I couldn’t look directly at her, I turned my gaze to the white stallion painting proudly displayed on the wall in the middle of the room. The horse was grazing in a field with the sky kissed by dusk. Aunt Julie followed my gaze.

“He loved his horses so much,” She said wistfully with a twinge of sadness. I slowly nodded in agreement. Oh, how he used to love horses.

“I was going to wait to give this to you, but I thought I’d give it to you now.”

I turned to look at my aunt, eyebrows creased with curiosity as she handed me the rectangular piece of paper. It was a check. For 20,000 dollars. I blinked -unsure if it was even real at first. But there was my name, in his handwriting. It had been dated a month before he died.

“What…what is this for?” I asked, a bit stunned.

“I don’t really know, child. One day he just wrote it up for you- thought he’d give it to you himself. But once he knew he was going, he wanted me to pass it on to you.”

“I mean…I can’t…I can’t take this,” I said, handing it back towards her.

She shook her head.

“He knew you had dreams and all…that’s why he wrote it up for you. I’m sure they’ll be more for you when I’m gone…but he wanted you to have that now.”

She placed her hand on my shoulder and looked at me with her big black eyes and whispered,

“Take it. It’s a gift.”

Then she rose ever so slowly and disappeared into the darkness of the house.

***************

When my cousin Matthew told me that they had bought him a horse, I knew I had to see it.

“Yeah he told us that he felt like he was gonna be able to start riding again, so we bought him a white stallion- name is Pretty Boy,” Matthew told me, “And we were just waitin’ to give it to him…” As he told me my mind wandered to the painting of the white horse in the office…it felt surreal. Almost cruel. I never got the chance to say goodbye, so maybe I could find some sense of him seeing the horse.

We got out of the truck and headed towards the barn.

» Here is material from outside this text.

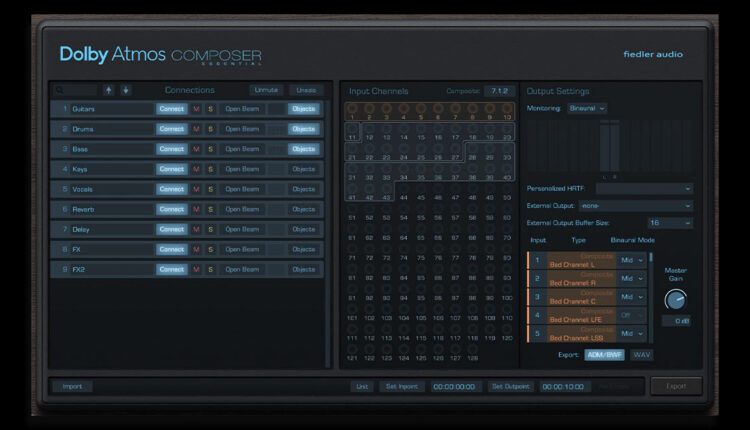Screen dimensions: 750x430
Task: Open External Output Buffer Size dropdown
Action: (x=669, y=223)
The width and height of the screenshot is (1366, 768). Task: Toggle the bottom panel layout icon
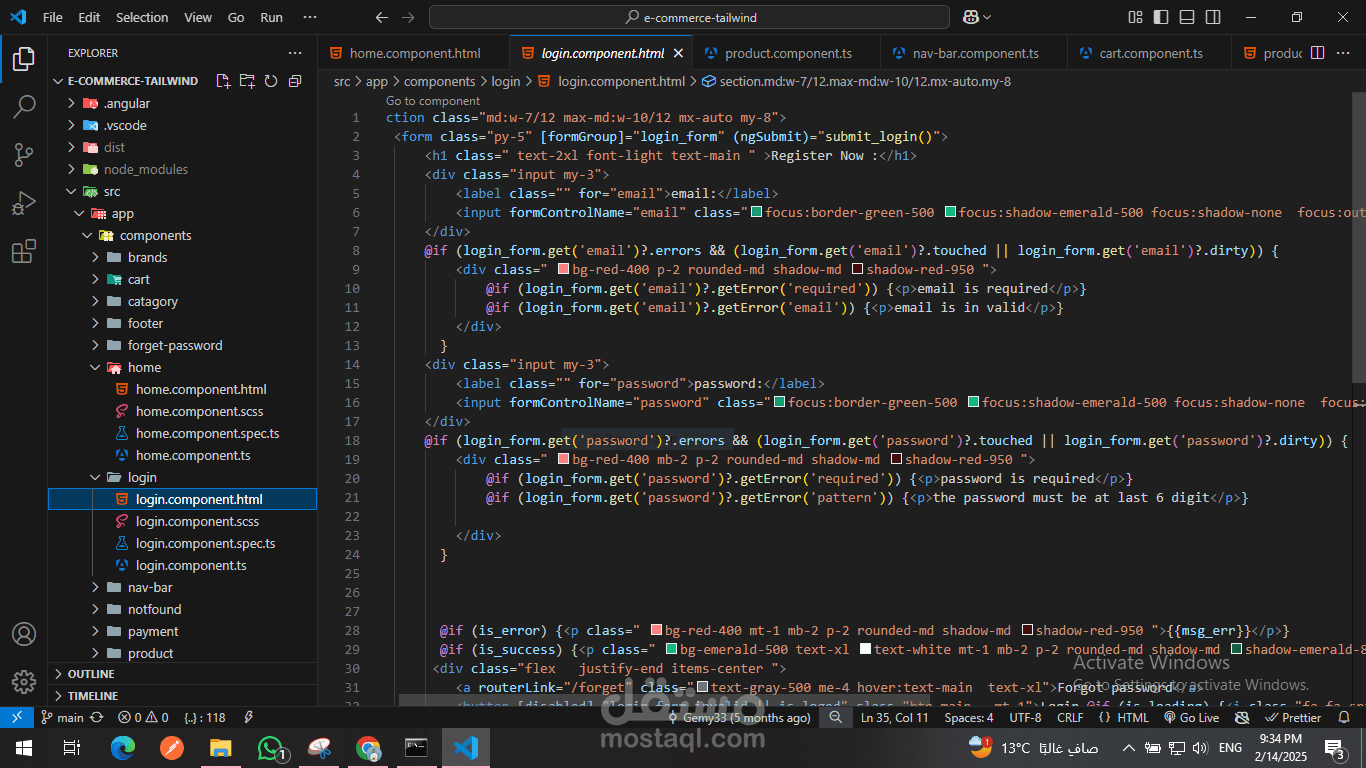tap(1187, 17)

I stopped, catching my breath. There he was, Pretty Boy. But I could tell he wasn’t healthy. He seemed gaunt and scraggly as if he hadn’t had enough to eat in weeks with his ribs protruding through his skin. His white coat lacked the luster and shine I’d seen my Uncle’s horses with, and his mane was dingy and thin. I felt nausea emerge as I realized the lack of care for him. My Uncle would have been furious. And yet even in the state he was in, I could feel his beauty, and it overwhelmed me. My uncle would have brought that beauty outward.

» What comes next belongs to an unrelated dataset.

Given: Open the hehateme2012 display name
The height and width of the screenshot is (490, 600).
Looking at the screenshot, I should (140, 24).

I walked up to him slowly, his pale blue eyes locking with mine. I could tell he was a gentle, sweet soul, just like him. As I stood right in front of him, he stretched his nose to my chest, as if trying to embrace me. It was an unexpected gesture of friendship and I felt my heart melt. I wrapped my arms around him and wept. And he just laid his head on my shoulder sighing heavily, understanding my tears.

Time seemed to stop- it was just me and that horse…and my uncle. As the tears subsided, I took another good look at him, and I knew what I had to do.

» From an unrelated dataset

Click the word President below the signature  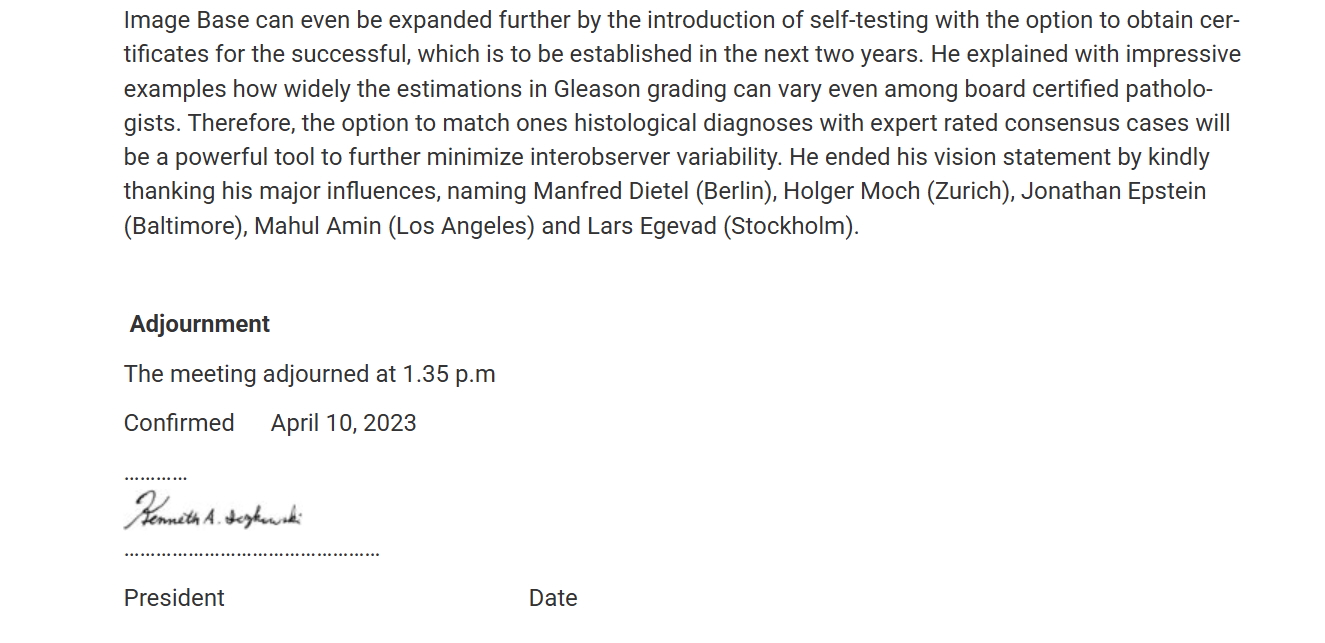click(174, 598)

“Matthew,” I said, wiping my face, “I’m buying him.” Matthew looked at me like I was crazy.

“Uh say what now?”

“You heard me- I’m buying him.”

“I mean…I was gonna keep him…And where you got that kind of money?”

I laughed, recalling the events of the previous night. Life has a funny way of connecting the dots, even when they seem hidden in the shadows.

“That’s my business. But I’m taking that horse,” I said firmly, my eyes narrowed.

He knew I meant business, and I did.

I turned and looked at Pretty Boy and smiled. And I felt something I hadn’t in a long time: hope.